Тынянов писал, что в «Бахчисарайском фонтане» «авторское лицо... обратилось в регулятор колорита... Автор — лирический проводник-европеец по Востоку, и эта его текстовая роль дала материал для лирического конца поэмы» 37 . «Лирический проводник» — недостаточное, однако, определение для героя, имеющего собственную судьбу и поддерживающего, благодаря и ее общности с судьбой персонажей и вариантности, весь строй поэмы.

Своеобразно выступает «судьба автора» в эпилоге «Цыганов». Вторая строфа, сообщающая об интересе автора к цыганской вольности, о том, что он бродил вместе с табором, деля его «простую пищу», не только дает выход в текст автобиографическим мотивам, но, что еще важнее, устанавливает некоторое подобие действий автора и Алеко. Четыре строки, не вошедшие в окончательный текст поэмы, еще более усиливали это подобие:

Почто ж, безумец, между вами
В пустынях не остался я,
Почто за прежними мечтами
Меня влекла судьба моя!

Четверостишие следовало, по всей вероятности, после строк, сообщавших о близости автора к цыганской стихии, и перед заключительным обобщением поэмы. Иначе говоря, автор, подобно своему герою, «не остался» среди цыган, и завершающий вывод о повсеместном господстве «страстей роковых» содержал одновременно мотивировку его разочарования в естественном, народе. Не переживший кровавой драмы своего героя, автор тем не менее тоже оказывался дважды изгнанником или, по крайней мере, «беглецом» — из народной, цивилизованной среды и из среды естественной, которая перестала отвечать его «прежним мечтам». Подчеркнем: так было в черновом тексте поэмы; в окончательном варианте, в который не вошлоупомянутое четверостишие, поэт ослабил подобие судьбы автора и центрального персонажа; однако показательна для структуры романтической поэмы уже та двойственность, от которой Пушкин отталкивался.

____

* [ПОСТАВЛЕННАЯ ЗАДАЧА A]: Можете дословно переписать из фрагмента отрезок от «Четверостишие следовало, по» до «которой Пушкин отталкивался.» включительно?
* [ПОСТАВЛЕННАЯ ЗАДАЧА B]: Можно ли короче изложить абзац фрагмента, начинающийся словами «Своеобразно выступает», сохранив его основные факты?
Приведённые далее строки — самостоятельный материал.

____

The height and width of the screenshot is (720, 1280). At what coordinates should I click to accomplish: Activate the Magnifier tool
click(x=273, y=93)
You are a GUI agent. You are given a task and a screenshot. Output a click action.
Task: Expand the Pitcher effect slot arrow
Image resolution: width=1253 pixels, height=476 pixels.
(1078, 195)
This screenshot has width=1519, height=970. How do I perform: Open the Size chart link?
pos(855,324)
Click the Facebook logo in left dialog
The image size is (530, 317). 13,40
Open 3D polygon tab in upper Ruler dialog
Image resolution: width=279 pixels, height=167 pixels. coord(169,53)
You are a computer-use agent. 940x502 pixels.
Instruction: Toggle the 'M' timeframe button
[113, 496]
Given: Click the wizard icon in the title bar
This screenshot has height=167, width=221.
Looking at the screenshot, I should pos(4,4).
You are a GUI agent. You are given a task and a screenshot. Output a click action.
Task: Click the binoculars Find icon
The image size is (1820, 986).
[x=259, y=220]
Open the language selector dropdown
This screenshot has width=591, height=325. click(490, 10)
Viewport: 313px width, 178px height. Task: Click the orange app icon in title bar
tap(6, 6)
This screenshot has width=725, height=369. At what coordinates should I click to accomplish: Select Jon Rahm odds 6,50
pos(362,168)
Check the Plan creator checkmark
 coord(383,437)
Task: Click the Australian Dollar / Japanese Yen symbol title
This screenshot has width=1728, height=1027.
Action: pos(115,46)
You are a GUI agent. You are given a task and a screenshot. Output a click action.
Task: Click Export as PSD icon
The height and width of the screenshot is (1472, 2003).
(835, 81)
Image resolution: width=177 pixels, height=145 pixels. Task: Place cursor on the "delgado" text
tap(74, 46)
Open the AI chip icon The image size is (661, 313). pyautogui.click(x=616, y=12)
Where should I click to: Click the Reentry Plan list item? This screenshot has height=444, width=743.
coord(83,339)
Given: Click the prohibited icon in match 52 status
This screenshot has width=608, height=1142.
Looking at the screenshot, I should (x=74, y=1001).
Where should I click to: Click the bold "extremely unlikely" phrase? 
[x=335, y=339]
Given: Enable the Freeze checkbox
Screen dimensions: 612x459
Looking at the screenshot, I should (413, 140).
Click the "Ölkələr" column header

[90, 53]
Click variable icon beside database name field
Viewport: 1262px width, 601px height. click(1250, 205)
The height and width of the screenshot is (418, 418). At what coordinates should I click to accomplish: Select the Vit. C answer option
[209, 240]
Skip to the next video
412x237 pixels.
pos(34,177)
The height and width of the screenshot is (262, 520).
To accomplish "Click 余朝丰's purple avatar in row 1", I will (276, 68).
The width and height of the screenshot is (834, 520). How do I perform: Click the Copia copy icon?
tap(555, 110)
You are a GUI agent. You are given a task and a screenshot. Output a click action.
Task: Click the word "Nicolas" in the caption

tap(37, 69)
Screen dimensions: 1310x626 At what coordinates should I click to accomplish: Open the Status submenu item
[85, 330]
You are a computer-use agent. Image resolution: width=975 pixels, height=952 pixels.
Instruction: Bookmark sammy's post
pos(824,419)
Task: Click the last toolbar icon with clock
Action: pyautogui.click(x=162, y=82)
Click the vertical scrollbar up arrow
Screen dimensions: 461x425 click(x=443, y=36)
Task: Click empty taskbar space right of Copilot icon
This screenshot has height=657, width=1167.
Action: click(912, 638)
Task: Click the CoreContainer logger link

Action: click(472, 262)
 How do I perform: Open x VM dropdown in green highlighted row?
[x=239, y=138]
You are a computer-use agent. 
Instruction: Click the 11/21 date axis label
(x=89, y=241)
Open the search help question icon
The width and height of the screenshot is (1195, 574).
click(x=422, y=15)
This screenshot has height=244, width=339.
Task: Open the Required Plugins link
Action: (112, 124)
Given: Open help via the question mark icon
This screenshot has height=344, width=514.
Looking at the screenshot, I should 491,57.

____

* [ПРАВИЛЬНЫЙ РЕЗУЛЬТАТ A]:
Четверостишие следовало, по всей вероятности, после строк, сообщавших о близости автора к цыганской стихии, и перед заключительным обобщением поэмы. Иначе говоря, автор, подобно своему герою, «не остался» среди цыган, и завершающий вывод о повсеместном господстве «страстей роковых» содержал одновременно мотивировку его разочарования в естественном, народе. Не переживший кровавой драмы своего героя, автор тем не менее тоже оказывался дважды изгнанником или, по крайней мере, «беглецом» — из народной, цивилизованной среды и из среды естественной, которая перестала отвечать его «прежним мечтам». Подчеркнем: так было в черновом тексте поэмы; в окончательном варианте, в который не вошлоупомянутое четверостишие, поэт ослабил подобие судьбы автора и центрального персонажа; однако показательна для структуры романтической поэмы уже та двойственность, от которой Пушкин отталкивался.

* [ПРАВИЛЬНЫЙ РЕЗУЛЬТАТ B]: В эпилоге «Цыганов» «судьба автора» выступает своеобразно. Вторая строфа сообщает, что автора привлекала цыганская вольность и он бродил с табором, деля его «простую пищу». Это вводит в текст автобиографические мотивы и, что важнее, устанавливает подобие действий автора и Алеко. Четыре строки, не вошедшие в окончательный текст поэмы, ещё больше усиливали это подобие.